Look through the entries below and show every line containing the word "left".

Stored items:
= Beginning of Section =

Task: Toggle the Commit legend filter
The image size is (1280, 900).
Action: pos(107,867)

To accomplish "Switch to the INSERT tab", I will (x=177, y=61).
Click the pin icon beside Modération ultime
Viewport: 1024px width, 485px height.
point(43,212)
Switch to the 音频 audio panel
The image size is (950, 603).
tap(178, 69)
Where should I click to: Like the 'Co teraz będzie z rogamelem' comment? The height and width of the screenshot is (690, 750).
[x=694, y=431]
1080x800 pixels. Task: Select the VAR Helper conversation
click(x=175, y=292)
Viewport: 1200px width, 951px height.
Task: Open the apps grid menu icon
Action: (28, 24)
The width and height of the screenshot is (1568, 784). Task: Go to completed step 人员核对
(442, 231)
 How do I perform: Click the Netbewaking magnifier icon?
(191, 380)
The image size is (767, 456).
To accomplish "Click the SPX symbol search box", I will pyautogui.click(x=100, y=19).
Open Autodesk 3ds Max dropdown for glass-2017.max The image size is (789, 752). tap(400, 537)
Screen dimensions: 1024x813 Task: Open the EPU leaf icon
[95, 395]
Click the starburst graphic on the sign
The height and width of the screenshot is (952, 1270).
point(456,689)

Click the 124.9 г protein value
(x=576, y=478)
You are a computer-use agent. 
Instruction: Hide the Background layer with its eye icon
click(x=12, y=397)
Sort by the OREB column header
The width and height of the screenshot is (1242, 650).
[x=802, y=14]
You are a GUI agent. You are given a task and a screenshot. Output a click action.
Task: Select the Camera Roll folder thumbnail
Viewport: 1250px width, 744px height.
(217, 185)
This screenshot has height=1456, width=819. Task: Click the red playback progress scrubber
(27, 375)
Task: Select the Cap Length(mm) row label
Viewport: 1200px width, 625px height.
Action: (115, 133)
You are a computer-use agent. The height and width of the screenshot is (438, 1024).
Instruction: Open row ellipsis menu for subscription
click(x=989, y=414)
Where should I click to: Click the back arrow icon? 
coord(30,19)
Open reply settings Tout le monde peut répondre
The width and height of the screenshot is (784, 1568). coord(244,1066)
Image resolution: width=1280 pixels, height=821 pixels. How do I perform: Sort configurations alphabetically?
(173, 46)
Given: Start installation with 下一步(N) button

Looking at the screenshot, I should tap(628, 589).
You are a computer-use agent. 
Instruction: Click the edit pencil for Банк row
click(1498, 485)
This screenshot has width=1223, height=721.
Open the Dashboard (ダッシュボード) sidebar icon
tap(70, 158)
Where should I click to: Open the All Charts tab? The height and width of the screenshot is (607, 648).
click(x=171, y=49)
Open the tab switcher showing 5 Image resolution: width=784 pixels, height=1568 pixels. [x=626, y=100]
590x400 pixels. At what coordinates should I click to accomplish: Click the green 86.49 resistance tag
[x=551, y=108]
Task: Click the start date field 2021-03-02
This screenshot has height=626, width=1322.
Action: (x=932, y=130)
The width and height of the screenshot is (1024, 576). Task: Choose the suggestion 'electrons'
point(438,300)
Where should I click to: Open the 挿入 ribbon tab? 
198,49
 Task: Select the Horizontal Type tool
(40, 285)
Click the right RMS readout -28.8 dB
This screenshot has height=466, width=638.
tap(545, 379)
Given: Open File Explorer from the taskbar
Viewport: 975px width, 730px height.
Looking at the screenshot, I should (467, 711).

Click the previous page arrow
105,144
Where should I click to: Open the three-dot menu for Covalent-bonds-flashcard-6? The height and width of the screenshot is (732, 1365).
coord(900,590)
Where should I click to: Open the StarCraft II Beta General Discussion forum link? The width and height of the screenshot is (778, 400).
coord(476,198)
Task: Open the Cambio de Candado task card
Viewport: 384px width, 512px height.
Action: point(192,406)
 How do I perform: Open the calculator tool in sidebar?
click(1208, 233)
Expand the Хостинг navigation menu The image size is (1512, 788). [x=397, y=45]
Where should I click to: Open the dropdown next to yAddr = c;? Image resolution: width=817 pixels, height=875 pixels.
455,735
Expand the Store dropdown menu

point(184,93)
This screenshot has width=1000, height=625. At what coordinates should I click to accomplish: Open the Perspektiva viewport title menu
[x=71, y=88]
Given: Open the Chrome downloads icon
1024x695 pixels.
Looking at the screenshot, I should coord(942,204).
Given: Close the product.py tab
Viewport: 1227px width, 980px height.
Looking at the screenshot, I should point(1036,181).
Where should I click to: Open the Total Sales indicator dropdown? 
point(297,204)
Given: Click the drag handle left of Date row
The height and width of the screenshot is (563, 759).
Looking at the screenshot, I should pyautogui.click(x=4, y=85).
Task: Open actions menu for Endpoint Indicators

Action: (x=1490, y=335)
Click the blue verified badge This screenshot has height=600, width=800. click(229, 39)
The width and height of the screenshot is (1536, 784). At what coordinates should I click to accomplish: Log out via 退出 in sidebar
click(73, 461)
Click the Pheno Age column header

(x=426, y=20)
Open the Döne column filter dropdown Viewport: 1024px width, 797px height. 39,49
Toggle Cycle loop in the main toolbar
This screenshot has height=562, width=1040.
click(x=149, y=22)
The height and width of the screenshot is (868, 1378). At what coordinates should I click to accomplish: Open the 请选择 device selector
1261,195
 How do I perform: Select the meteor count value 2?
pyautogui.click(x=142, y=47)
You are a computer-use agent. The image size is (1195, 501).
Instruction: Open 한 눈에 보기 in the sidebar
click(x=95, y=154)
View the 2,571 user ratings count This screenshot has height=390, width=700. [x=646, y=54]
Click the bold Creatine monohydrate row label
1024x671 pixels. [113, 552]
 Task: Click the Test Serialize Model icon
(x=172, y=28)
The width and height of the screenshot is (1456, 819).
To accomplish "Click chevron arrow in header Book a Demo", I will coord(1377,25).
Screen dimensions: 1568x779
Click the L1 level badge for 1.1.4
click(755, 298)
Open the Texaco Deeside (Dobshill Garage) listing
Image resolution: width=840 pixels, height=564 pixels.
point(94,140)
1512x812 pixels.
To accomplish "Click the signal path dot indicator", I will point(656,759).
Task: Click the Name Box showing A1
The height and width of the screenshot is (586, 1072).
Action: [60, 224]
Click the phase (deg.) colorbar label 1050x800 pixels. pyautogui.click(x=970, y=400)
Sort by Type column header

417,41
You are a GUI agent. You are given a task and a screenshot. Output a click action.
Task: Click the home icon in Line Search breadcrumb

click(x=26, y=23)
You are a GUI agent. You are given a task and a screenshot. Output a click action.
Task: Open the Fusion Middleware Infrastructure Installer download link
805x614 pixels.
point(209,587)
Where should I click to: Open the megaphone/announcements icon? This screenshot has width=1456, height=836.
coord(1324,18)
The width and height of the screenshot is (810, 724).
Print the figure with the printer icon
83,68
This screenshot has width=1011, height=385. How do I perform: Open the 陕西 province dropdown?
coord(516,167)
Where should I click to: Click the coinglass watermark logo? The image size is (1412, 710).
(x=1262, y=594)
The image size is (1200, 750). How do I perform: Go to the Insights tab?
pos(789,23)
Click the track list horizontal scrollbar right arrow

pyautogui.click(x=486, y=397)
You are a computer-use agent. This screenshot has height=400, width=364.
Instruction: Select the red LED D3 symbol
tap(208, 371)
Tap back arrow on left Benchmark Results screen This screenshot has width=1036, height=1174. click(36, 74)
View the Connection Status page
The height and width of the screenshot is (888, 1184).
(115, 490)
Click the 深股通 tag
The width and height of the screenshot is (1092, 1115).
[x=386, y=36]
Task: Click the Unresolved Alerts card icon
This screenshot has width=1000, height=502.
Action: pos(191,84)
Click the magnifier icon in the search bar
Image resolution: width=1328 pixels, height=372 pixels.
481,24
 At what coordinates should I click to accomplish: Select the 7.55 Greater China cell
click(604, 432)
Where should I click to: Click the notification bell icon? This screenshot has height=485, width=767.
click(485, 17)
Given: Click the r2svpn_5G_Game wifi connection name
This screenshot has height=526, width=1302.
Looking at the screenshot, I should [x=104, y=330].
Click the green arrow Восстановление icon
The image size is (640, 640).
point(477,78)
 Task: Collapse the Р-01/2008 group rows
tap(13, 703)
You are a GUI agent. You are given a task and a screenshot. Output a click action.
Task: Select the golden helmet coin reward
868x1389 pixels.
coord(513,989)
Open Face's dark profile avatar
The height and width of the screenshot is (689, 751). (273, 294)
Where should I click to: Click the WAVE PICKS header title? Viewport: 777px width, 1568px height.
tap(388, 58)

= End of Section =

» **Response**
Given: Click the drag handle left of Date row
Tap back arrow on left Benchmark Results screen This screenshot has width=1036, height=1174. click(36, 74)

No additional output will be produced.